## TASK:
Would you transcribe exactly the lines from the beginning of the records below through the line with "iPhone SE 2022 (146, 608)", both included, omitting the pictures?
MATERIAL SHOWN Start Marker
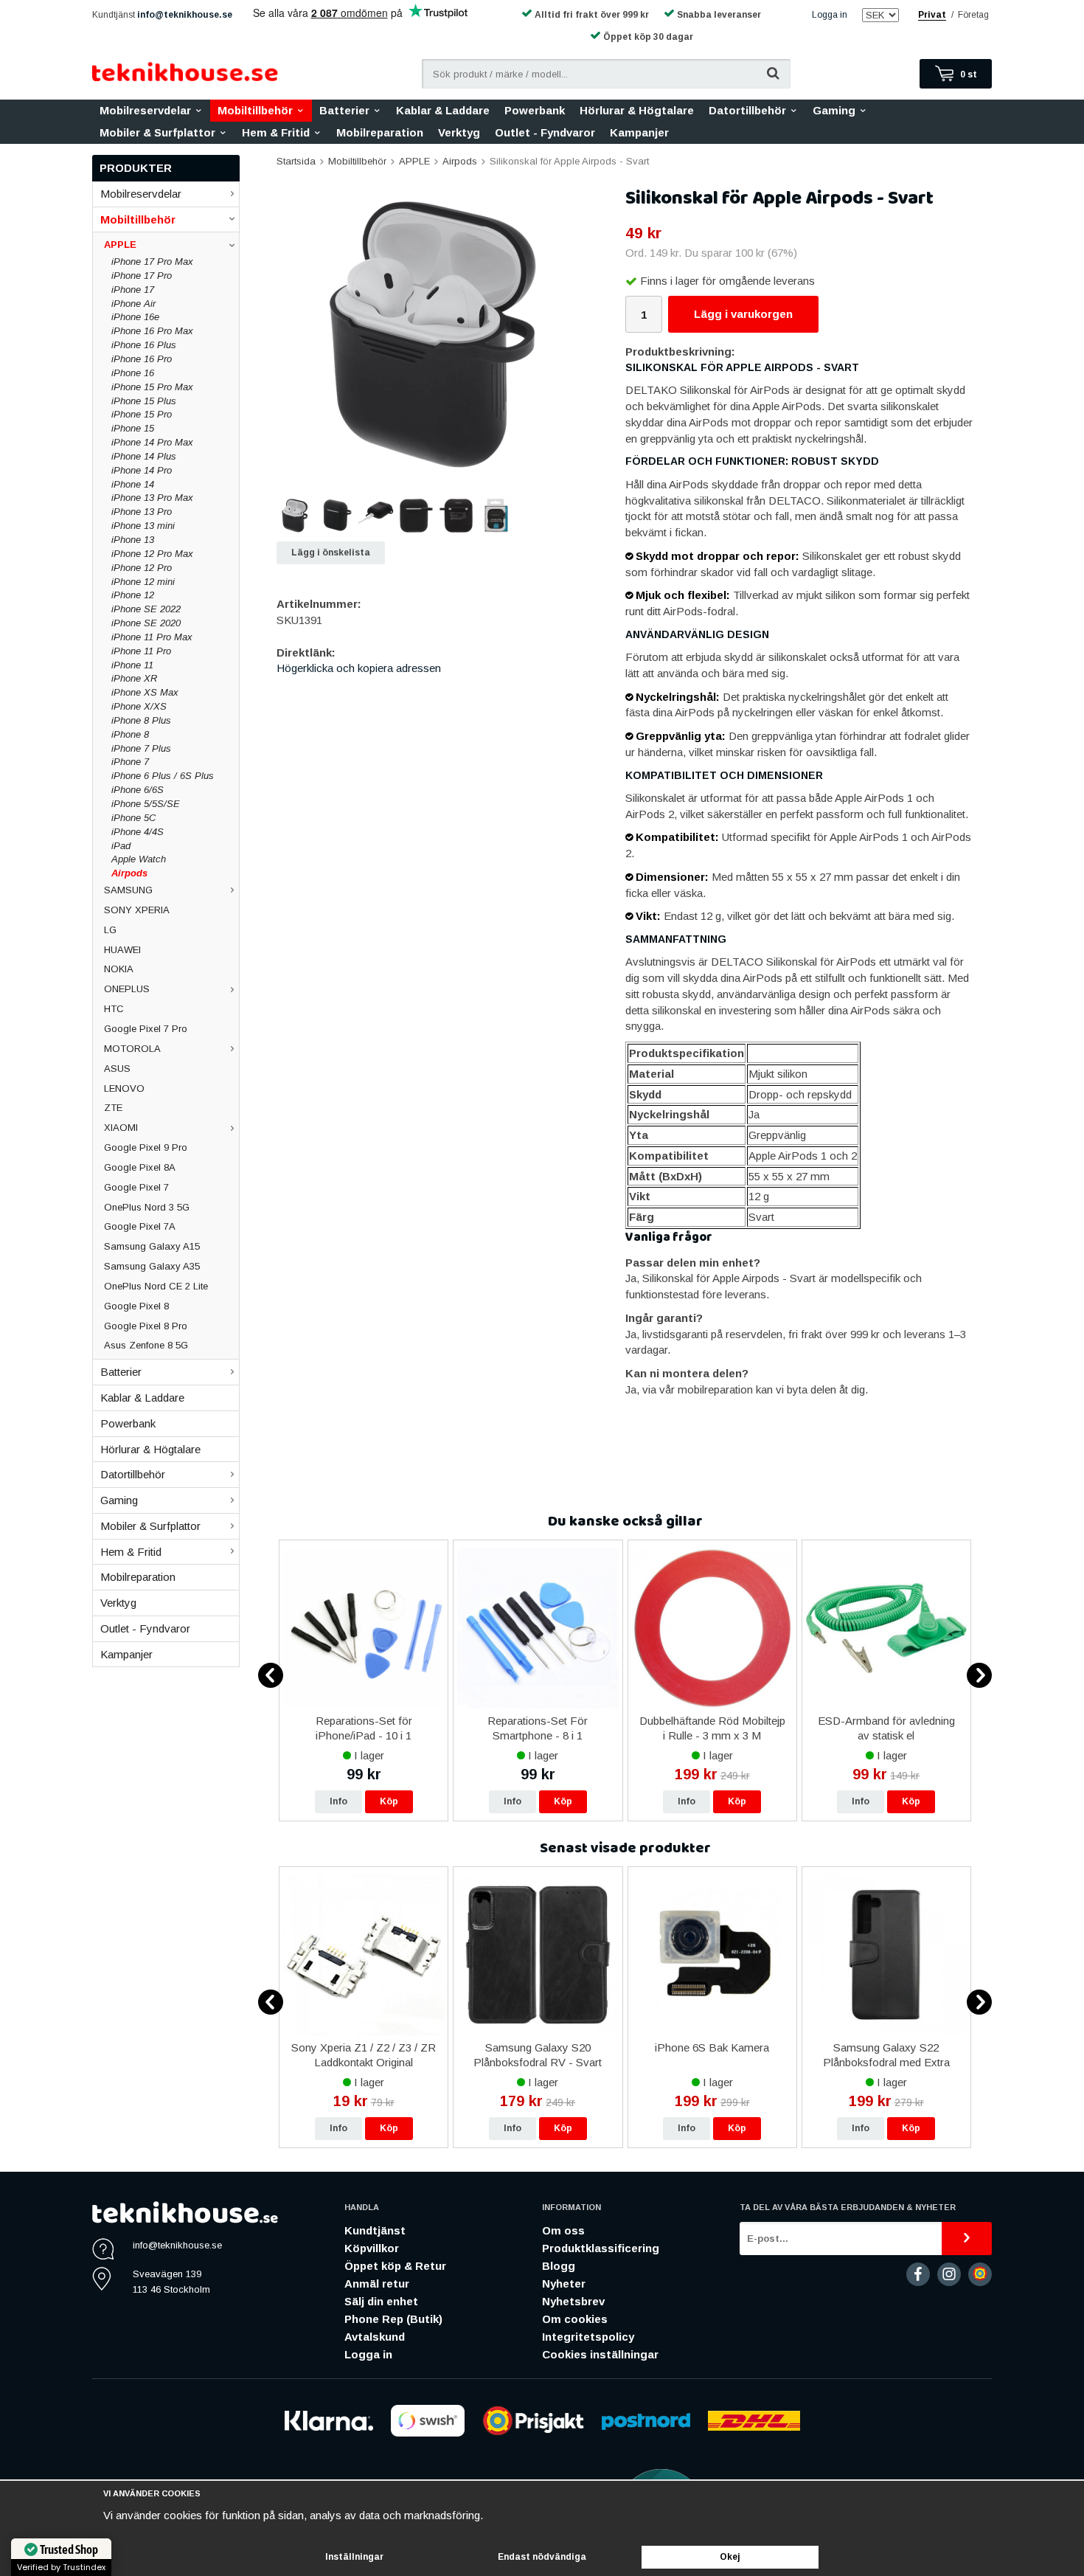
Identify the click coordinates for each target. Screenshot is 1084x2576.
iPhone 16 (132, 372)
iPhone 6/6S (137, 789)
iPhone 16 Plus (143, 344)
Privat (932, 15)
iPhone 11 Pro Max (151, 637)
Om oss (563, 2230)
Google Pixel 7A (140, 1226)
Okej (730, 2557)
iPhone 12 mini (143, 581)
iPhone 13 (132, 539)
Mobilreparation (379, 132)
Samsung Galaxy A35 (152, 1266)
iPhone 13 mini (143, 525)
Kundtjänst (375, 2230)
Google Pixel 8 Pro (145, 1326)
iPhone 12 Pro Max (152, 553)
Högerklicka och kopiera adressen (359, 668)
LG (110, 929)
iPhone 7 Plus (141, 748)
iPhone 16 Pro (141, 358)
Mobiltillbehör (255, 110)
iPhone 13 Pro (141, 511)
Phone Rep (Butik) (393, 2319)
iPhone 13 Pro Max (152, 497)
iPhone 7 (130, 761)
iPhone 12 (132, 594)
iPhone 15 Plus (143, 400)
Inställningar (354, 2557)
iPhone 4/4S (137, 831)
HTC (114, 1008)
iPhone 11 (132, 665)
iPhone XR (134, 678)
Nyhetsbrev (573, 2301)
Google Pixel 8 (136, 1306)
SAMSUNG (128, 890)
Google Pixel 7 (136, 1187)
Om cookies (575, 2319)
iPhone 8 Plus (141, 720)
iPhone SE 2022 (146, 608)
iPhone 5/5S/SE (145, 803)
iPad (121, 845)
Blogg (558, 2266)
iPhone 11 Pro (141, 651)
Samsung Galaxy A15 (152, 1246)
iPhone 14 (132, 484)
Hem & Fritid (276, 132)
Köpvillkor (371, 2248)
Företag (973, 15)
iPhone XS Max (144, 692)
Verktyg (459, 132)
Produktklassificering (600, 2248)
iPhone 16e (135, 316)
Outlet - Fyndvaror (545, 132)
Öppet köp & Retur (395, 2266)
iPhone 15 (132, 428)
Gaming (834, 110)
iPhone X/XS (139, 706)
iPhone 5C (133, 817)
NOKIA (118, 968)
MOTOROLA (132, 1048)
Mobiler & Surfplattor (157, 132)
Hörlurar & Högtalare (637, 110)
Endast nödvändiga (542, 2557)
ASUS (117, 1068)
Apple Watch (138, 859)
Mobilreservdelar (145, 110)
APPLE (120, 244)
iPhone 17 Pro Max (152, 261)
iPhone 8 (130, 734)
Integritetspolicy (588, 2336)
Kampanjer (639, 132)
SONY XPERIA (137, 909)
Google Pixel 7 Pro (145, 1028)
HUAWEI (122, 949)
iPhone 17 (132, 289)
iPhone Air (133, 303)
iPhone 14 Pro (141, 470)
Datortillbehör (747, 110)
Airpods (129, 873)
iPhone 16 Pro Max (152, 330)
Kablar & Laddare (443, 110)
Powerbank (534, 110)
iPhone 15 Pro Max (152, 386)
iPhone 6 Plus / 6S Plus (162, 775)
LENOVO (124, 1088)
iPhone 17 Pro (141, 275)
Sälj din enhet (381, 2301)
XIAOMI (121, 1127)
MATERIAL SHOWN End Marker
## OUTPUT BELOW:
Identify the click coordinates for each target. Screenshot is 1084x2576.
iPhone 16 (132, 372)
iPhone 6/6S (137, 789)
iPhone 16 Plus (143, 344)
Privat (932, 15)
iPhone 11 Pro Max (151, 637)
Om oss (563, 2230)
Google Pixel 7A (140, 1226)
Okej (730, 2557)
iPhone 12 mini (143, 581)
iPhone 13 (132, 539)
Mobilreparation (379, 132)
Samsung Galaxy A35 (152, 1266)
iPhone 13 mini (143, 525)
Kundtjänst (375, 2230)
Google Pixel 8 Pro (145, 1326)
iPhone 12 Pro Max (152, 553)
Högerklicka och kopiera adressen (359, 668)
LG (110, 929)
iPhone 7 Plus (141, 748)
iPhone 16 Pro (141, 358)
Mobiltillbehör (255, 110)
iPhone 13 Pro (141, 511)
Phone Rep (Butik) (393, 2319)
iPhone 13 Pro Max (152, 497)
iPhone 7 (130, 761)
iPhone 12 (132, 594)
iPhone 15 Plus (143, 400)
Inställningar (354, 2557)
iPhone 4/4S (137, 831)
HTC (114, 1008)
iPhone 11 (132, 665)
iPhone XR (134, 678)
Nyhetsbrev (573, 2301)
Google Pixel 8 (136, 1306)
SAMSUNG (128, 890)
Google Pixel 7 (136, 1187)
Om cookies (575, 2319)
iPhone 8 Plus (141, 720)
iPhone SE 2022 (146, 608)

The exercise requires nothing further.